> [Directions for this task]
What you give back should be exactly the lines from the one with "The height and" through the end of the data, without the pictures.

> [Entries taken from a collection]

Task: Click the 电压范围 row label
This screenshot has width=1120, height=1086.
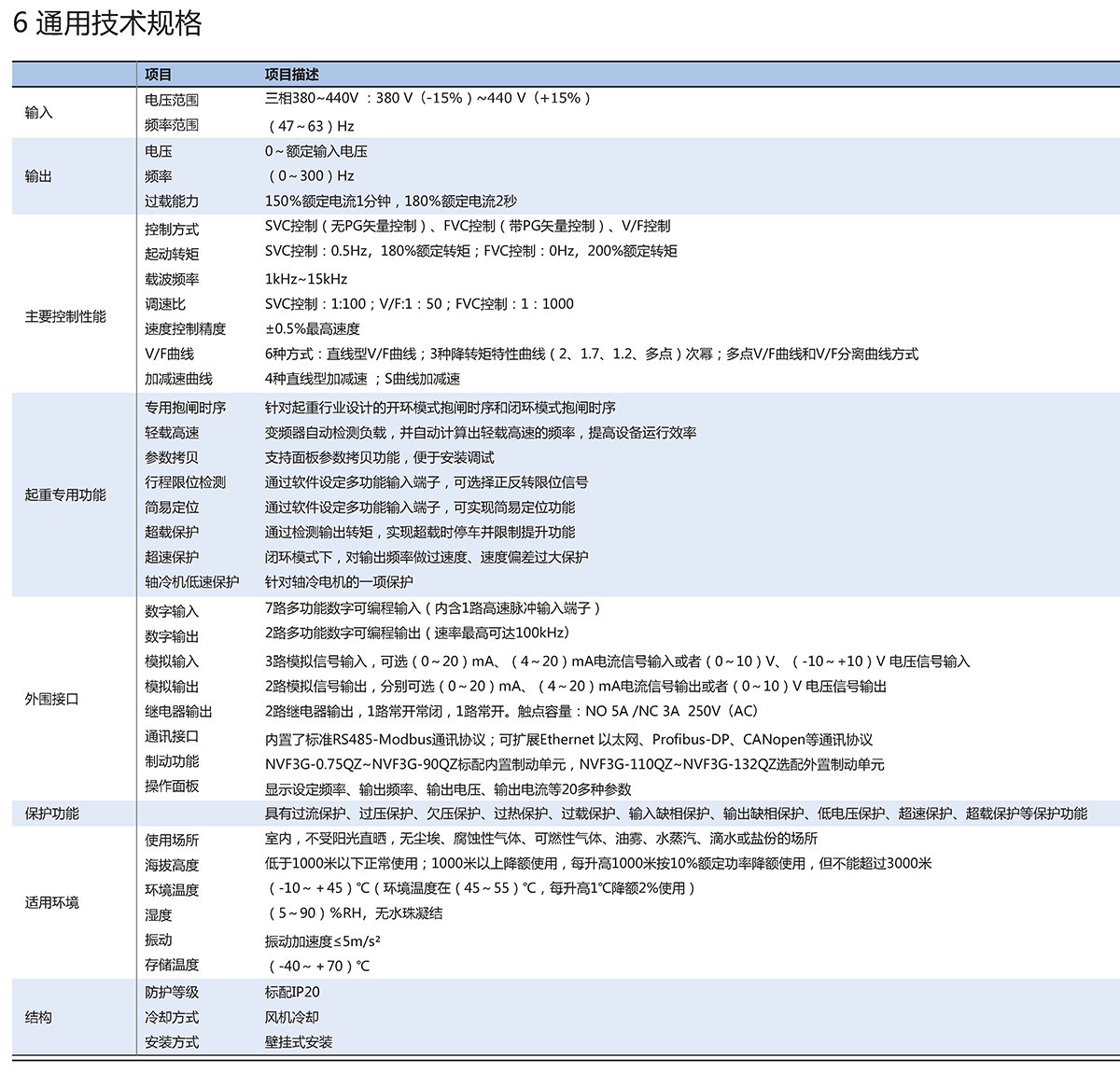Action: (x=172, y=100)
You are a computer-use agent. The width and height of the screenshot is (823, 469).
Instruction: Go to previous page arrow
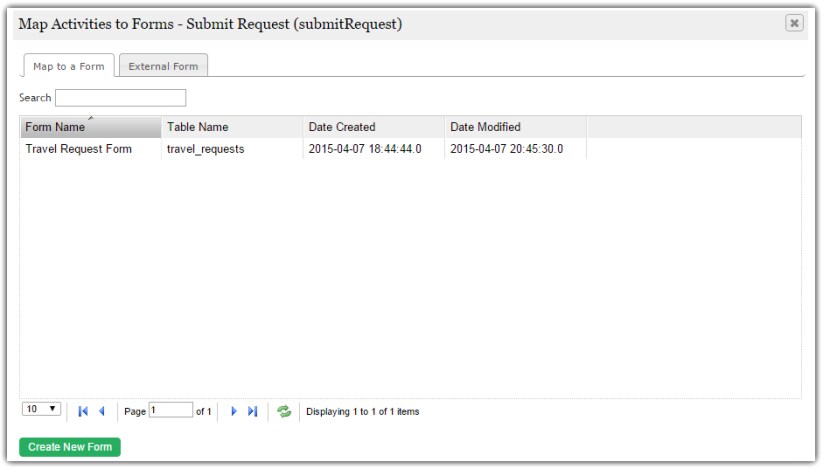tap(102, 412)
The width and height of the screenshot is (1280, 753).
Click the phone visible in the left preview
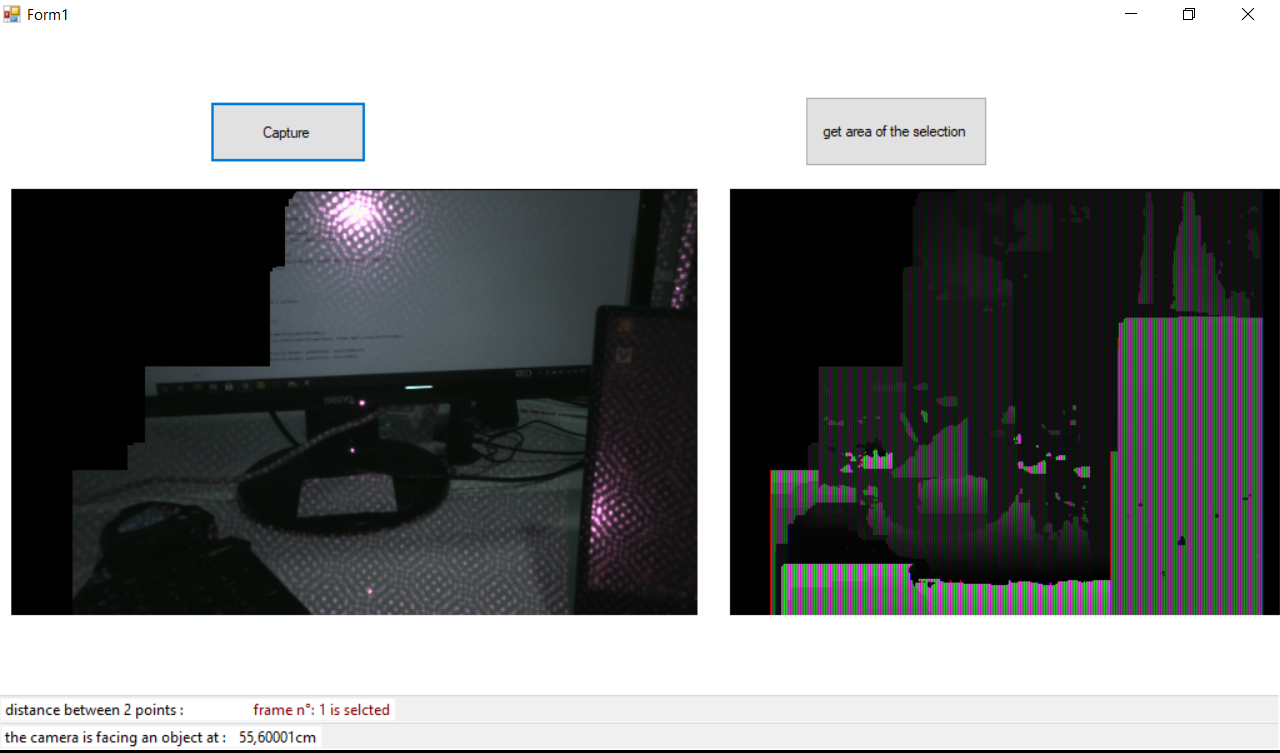(x=630, y=450)
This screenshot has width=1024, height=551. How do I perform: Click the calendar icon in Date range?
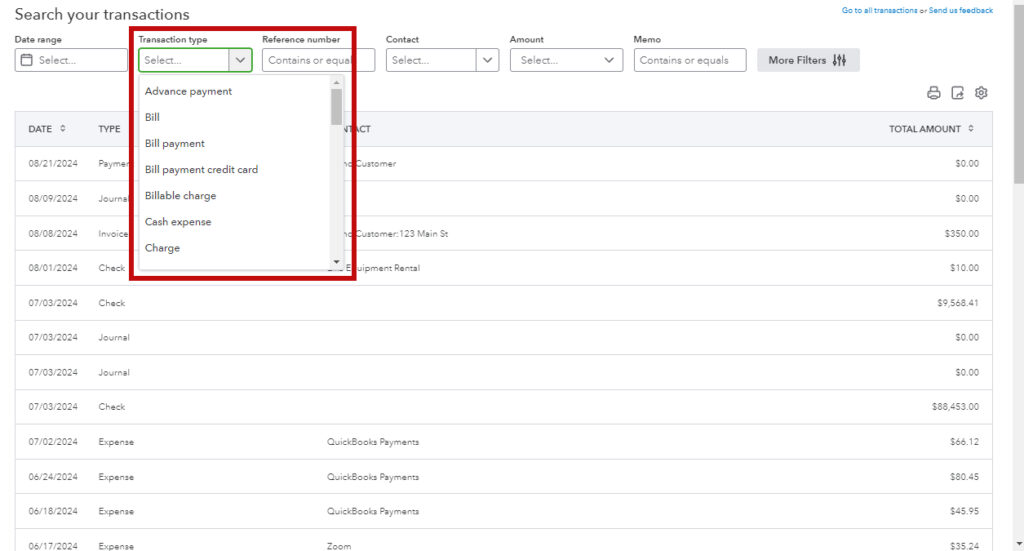[26, 61]
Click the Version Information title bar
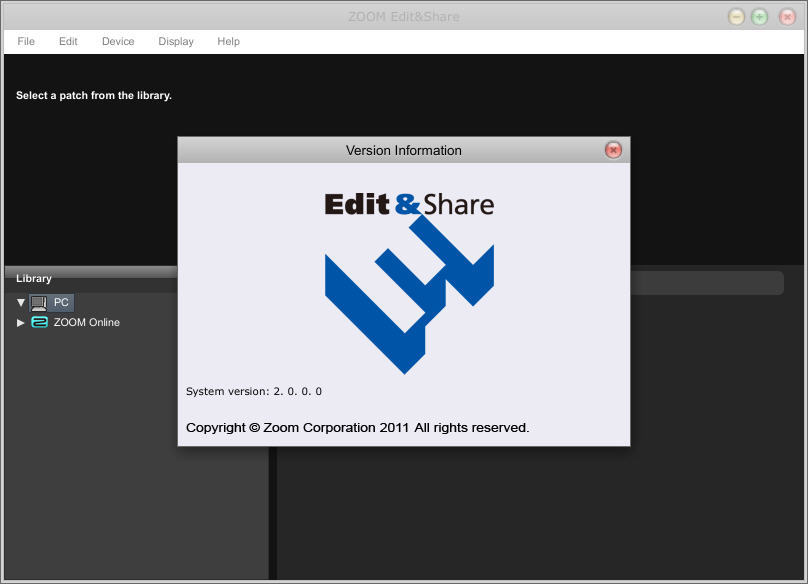This screenshot has height=584, width=808. pos(403,150)
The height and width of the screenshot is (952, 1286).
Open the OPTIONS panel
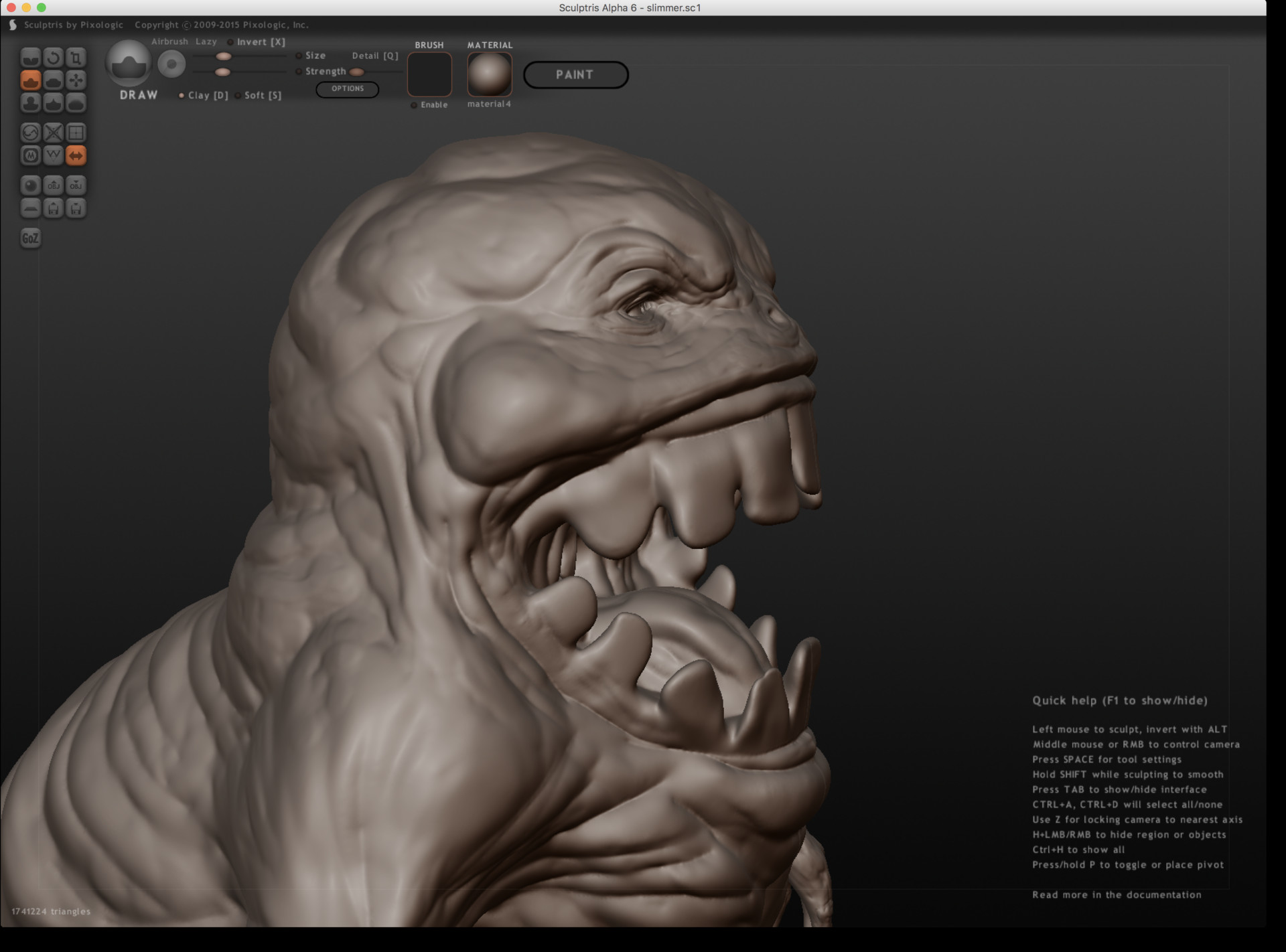[348, 89]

> [Answer for the task]
The height and width of the screenshot is (952, 1286).
Open the OPTIONS panel
[348, 89]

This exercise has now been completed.